### Source material

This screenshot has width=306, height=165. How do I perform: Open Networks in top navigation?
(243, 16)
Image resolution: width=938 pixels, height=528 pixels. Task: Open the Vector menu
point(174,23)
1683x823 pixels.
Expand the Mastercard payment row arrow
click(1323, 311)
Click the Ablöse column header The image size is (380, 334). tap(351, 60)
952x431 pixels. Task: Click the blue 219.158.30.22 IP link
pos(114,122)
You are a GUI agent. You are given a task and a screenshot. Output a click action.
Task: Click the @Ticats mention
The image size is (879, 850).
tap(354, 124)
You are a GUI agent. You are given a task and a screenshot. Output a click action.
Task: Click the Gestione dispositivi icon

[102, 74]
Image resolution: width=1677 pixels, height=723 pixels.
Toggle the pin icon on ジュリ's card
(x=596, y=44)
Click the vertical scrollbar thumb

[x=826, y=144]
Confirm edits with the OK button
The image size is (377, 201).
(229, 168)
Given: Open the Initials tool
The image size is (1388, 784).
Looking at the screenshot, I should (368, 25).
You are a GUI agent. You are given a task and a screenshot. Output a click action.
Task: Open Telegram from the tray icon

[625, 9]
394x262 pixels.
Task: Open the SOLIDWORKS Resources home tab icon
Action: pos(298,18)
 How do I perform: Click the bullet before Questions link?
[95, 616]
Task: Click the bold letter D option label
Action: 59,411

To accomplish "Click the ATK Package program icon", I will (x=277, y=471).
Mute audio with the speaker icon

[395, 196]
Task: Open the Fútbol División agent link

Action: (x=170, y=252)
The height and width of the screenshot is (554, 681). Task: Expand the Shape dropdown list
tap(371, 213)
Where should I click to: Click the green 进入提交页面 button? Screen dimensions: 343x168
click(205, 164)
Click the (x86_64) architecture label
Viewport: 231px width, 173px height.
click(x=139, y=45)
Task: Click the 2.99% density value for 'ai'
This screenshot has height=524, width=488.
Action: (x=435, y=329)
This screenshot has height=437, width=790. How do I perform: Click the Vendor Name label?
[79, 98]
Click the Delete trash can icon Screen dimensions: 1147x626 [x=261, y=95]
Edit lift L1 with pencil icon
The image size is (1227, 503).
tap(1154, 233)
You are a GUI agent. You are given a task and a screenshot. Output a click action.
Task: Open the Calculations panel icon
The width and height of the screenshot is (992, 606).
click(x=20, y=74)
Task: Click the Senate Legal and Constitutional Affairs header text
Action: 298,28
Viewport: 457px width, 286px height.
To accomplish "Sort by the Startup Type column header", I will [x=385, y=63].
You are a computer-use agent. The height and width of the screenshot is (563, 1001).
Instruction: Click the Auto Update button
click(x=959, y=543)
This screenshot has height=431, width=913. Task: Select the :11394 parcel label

### To do
The full listing above needs to be transcribed exactly.

### Solution
This screenshot has width=306, height=165. How do I perform: Open Networks in top navigation?
(243, 16)
Image resolution: width=938 pixels, height=528 pixels. Task: Open the Vector menu
point(174,23)
1683x823 pixels.
Expand the Mastercard payment row arrow
click(1323, 311)
Click the Ablöse column header The image size is (380, 334). tap(351, 60)
952x431 pixels. Task: Click the blue 219.158.30.22 IP link
pos(114,122)
You are a GUI agent. You are given a task and a screenshot. Output a click action.
Task: Click the @Ticats mention
The image size is (879, 850).
tap(354, 124)
You are a GUI agent. You are given a task and a screenshot. Output a click action.
Task: Click the Gestione dispositivi icon

[102, 74]
Image resolution: width=1677 pixels, height=723 pixels.
Toggle the pin icon on ジュリ's card
(x=596, y=44)
Click the vertical scrollbar thumb

[x=826, y=144]
Confirm edits with the OK button
The image size is (377, 201).
(229, 168)
Given: Open the Initials tool
The image size is (1388, 784).
Looking at the screenshot, I should (368, 25).
You are a GUI agent. You are given a task and a screenshot. Output a click action.
Task: Open Telegram from the tray icon

[625, 9]
394x262 pixels.
Task: Open the SOLIDWORKS Resources home tab icon
Action: pos(298,18)
 How do I perform: Click the bullet before Questions link?
[95, 616]
Task: Click the bold letter D option label
Action: 59,411

To accomplish "Click the ATK Package program icon", I will (x=277, y=471).
Mute audio with the speaker icon

[395, 196]
Task: Open the Fútbol División agent link

Action: (x=170, y=252)
The height and width of the screenshot is (554, 681). Task: Expand the Shape dropdown list
tap(371, 213)
Where should I click to: Click the green 进入提交页面 button? Screen dimensions: 343x168
click(205, 164)
Click the (x86_64) architecture label
Viewport: 231px width, 173px height.
click(x=139, y=45)
Task: Click the 2.99% density value for 'ai'
This screenshot has height=524, width=488.
Action: (x=435, y=329)
This screenshot has height=437, width=790. How do I perform: Click the Vendor Name label?
[79, 98]
Click the Delete trash can icon Screen dimensions: 1147x626 [x=261, y=95]
Edit lift L1 with pencil icon
The image size is (1227, 503).
tap(1154, 233)
You are a GUI agent. You are given a task and a screenshot. Output a click action.
Task: Open the Calculations panel icon
The width and height of the screenshot is (992, 606).
click(x=20, y=74)
Task: Click the Senate Legal and Constitutional Affairs header text
Action: 298,28
Viewport: 457px width, 286px height.
To accomplish "Sort by the Startup Type column header", I will [x=385, y=63].
You are a computer-use agent. The height and width of the screenshot is (563, 1001).
Instruction: Click the Auto Update button
click(x=959, y=543)
This screenshot has height=431, width=913. Task: Select the :11394 parcel label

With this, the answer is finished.